The island’s communist government “has a love-hate relationship with the private sector,” said Mario Gonzalez-Corzo, a Cuban-born professor at the City University of New York.
Ruler Raúl Castro has been allowing more private economic activities in hopes of jump-starting a Soviet-style economy since he succeeded brother Fidel Castro, temporarily in 2006 and then officially in 2008.
But while up to 485,000 Cubans are reported to be licensed to work in low value-added jobs such as tailors and seamstresses, there are many constraints, Gonzalez-Corzo told the University of Miami’s Institute for Cuban and Cuban American Studies (ICCAS).
An “onerous tax system” piles “taxes upon taxes upon taxes” that make it difficult for the new micro-enterprises and “confiscate the limited prosperity that people are generating,” he said.
There’s a shortage of appropriate retail space needed for the new businesses, property rights remain largely unclear and government inspectors often look for bribes, the professor added.
The cooperative sector is not doing as well as projected by the government, Gonzalez-Corzo said. And the average bank loan approved under a micro-credit program designed to help the private sector stands at about $55.

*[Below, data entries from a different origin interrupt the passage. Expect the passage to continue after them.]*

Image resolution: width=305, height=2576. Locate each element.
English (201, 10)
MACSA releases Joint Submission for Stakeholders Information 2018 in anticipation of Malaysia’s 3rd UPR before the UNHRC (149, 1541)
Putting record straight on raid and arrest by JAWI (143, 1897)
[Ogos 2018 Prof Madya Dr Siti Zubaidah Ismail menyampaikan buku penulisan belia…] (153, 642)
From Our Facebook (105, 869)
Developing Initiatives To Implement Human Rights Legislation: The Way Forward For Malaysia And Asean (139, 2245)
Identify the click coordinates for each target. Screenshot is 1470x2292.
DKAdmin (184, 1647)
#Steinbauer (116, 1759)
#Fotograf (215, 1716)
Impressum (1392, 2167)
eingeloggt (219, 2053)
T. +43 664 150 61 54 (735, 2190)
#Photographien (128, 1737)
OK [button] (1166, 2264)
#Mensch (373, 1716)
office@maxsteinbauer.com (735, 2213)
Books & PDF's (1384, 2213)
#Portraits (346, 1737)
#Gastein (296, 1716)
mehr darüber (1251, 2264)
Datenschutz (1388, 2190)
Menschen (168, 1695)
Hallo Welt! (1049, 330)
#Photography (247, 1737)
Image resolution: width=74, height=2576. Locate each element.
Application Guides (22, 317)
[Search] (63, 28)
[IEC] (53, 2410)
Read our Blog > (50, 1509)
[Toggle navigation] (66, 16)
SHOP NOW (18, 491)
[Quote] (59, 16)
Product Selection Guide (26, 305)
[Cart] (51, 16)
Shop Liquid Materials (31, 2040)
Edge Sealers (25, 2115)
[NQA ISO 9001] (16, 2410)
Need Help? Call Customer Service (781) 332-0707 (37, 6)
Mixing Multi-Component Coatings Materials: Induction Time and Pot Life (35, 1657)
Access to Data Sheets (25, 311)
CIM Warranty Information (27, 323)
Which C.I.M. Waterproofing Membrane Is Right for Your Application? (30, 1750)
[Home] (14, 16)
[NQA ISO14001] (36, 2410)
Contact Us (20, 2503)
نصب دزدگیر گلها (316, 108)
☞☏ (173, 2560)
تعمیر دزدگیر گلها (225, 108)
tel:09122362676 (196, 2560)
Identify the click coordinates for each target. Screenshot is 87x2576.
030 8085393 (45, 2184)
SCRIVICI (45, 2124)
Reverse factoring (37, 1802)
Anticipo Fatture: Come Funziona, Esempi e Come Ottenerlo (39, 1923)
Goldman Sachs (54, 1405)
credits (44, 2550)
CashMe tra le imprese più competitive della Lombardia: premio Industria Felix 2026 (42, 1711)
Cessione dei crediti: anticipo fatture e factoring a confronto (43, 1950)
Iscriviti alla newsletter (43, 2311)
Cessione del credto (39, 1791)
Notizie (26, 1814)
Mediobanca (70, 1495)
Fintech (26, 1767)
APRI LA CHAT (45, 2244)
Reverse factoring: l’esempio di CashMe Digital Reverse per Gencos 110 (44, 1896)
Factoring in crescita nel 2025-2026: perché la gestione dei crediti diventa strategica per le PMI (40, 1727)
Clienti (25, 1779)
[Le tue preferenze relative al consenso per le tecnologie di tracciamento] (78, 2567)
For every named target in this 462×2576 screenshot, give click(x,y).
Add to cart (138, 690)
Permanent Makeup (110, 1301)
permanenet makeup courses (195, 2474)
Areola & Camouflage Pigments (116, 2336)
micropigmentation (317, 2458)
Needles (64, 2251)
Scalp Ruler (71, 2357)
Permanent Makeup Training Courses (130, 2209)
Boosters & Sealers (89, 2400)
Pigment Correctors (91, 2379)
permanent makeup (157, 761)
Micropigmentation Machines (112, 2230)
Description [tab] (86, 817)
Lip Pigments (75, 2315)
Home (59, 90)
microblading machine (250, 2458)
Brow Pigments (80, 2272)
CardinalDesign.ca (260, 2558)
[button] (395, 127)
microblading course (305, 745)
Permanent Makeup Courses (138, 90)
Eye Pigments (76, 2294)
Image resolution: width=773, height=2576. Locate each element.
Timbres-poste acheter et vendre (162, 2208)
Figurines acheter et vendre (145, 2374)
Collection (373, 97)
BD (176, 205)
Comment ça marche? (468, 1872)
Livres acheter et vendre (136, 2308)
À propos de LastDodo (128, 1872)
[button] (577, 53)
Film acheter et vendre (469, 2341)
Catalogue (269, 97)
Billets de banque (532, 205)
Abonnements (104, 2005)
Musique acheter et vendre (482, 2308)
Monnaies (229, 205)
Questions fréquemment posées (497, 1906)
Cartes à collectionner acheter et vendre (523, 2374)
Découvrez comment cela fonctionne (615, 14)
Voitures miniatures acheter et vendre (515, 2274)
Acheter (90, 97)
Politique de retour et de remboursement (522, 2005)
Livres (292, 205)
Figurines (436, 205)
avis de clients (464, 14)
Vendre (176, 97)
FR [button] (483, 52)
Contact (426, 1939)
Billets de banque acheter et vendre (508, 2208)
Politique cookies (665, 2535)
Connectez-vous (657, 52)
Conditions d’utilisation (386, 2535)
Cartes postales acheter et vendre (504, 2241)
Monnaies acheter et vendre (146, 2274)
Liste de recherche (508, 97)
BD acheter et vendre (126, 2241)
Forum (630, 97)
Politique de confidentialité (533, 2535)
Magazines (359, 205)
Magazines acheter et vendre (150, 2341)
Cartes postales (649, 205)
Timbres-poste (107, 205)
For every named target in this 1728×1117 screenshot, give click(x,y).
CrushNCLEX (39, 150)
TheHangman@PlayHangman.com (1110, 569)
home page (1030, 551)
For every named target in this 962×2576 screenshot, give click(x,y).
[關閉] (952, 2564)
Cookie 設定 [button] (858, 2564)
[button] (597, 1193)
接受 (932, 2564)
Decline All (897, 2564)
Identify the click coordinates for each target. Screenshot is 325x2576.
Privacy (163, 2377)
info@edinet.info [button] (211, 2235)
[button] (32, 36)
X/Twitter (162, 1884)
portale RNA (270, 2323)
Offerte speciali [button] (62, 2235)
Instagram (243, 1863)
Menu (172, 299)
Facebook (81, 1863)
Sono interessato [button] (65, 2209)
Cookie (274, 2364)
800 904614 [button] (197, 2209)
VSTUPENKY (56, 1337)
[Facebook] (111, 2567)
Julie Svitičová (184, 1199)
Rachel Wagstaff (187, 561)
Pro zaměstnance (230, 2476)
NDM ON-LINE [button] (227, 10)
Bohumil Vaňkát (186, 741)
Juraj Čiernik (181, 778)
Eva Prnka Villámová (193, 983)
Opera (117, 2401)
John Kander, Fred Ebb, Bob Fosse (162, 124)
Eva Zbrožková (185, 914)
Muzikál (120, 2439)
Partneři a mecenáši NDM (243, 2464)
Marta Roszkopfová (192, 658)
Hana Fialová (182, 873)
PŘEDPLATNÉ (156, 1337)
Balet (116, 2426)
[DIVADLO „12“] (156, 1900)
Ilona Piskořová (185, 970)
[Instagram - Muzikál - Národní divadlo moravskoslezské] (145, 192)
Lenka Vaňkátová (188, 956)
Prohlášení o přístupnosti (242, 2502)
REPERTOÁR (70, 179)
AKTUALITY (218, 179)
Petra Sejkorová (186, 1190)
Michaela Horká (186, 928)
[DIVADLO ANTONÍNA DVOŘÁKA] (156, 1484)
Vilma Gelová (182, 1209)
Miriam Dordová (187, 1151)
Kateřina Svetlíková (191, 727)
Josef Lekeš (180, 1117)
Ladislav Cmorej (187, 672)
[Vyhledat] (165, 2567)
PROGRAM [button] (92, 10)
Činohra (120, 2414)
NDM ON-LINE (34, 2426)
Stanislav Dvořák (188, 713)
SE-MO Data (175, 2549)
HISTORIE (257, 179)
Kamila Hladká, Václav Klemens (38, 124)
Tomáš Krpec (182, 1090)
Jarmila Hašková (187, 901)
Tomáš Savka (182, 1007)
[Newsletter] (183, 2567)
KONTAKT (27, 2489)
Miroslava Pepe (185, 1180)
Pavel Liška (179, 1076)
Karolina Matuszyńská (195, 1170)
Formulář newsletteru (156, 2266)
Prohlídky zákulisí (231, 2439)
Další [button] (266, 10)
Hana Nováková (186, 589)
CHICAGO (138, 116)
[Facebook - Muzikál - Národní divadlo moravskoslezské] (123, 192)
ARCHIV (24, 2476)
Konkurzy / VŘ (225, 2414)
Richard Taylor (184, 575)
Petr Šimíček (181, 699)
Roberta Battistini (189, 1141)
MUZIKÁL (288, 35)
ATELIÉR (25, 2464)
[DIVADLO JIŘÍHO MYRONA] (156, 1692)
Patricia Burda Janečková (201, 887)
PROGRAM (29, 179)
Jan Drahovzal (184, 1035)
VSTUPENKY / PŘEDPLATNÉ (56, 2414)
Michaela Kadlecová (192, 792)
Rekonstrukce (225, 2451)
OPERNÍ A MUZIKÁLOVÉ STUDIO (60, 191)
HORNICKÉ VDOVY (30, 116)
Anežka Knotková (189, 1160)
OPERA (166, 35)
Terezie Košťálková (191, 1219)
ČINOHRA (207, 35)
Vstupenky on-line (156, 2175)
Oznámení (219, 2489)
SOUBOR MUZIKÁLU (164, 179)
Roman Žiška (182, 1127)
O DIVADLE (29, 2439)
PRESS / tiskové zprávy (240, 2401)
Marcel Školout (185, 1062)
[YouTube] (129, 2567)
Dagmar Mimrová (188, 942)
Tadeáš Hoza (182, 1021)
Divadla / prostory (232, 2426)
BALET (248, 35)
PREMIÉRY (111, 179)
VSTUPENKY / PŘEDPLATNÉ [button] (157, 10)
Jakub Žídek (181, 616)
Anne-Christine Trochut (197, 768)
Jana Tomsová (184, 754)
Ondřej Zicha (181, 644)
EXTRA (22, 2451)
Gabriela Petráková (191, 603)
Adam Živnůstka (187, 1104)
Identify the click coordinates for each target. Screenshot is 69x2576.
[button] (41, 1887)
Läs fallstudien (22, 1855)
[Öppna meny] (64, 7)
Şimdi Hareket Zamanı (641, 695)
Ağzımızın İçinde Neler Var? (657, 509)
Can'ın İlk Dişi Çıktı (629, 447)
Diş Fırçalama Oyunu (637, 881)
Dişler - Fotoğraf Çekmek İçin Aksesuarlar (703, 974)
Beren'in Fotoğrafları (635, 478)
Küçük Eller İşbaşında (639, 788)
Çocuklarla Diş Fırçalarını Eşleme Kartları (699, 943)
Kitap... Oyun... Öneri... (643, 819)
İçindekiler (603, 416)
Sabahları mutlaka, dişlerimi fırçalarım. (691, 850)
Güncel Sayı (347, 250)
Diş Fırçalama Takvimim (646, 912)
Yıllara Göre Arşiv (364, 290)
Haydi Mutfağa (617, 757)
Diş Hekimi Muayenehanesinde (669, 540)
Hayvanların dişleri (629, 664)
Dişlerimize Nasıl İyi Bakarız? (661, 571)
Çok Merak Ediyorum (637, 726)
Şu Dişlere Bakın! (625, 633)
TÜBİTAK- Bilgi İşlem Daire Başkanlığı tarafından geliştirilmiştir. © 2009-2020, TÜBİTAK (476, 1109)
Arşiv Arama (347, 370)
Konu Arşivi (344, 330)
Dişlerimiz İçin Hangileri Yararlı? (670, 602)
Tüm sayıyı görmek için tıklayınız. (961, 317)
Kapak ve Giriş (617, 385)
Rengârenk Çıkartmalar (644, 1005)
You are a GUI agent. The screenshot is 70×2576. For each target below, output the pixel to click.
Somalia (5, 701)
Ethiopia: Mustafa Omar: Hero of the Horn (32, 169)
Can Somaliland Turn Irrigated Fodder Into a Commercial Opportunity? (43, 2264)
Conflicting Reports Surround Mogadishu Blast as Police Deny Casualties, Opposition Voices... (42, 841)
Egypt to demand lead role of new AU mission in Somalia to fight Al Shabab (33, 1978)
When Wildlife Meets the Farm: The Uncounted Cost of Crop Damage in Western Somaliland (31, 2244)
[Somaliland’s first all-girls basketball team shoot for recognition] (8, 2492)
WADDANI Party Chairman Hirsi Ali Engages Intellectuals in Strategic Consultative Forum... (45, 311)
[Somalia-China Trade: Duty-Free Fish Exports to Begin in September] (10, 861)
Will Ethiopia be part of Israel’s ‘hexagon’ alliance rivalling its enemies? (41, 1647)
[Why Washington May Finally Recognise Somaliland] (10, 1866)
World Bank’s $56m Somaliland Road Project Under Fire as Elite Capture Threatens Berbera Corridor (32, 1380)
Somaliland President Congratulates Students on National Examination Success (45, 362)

State payrolls have been cut by 500,000 — government officials have spoken of a need to lay off at least 1.3 million state employees — but part of the drop was the result of emigration and retirements, the academic said.
Retired World Bank consultant Carlos Quijano said the government’s announced hopes of obtaining $2.5 billion in foreign investments in order to be able to generate moderate economic growth seem far too ambitious.
Cuba now has an estimated total of $500 million in foreign investments, Quijano said, compared to $16 billion for Costa Rica and $17 billion for the Dominican Republic – two other relatively small Latin American nations.
Quijano also said there are three economic tendencies on the island: “statists” who want to largely retain the current model; “economicists” who favor some type of market socialism; and democratic socialists who favor broader use of cooperatives.
Brian Latell, a retired CIA analyst and senior research associate at ICCAS, said the island today appears to have more social stability than at many points in the past. And there seems to be little possibility of a mass exodus such as the Mariel boatlift in 1980.
Cuba’s ruling elites know they have to modernize the Soviet-style economy “but fear a modernization because it might lead to rebellion,” said Juan Antonio Blanco, head of the Center for Latin American and Caribbean Initiatives at Miami Dade College.
The island “is a poor, technologically backward country at the margins of the new digital age of globalization and knowledge economies,” added Blanco, a former analyst with the Central Committee of the Communist Party of Cuba.
Also addressing the seminar were Florida International University professor Marifeli Perez-Stable; Frank Calzon, director of the Center for a Free Cuba in Washington D.C.; and Pedro Roig, senior research associate at ICCAS and former Radio/TV Marti director.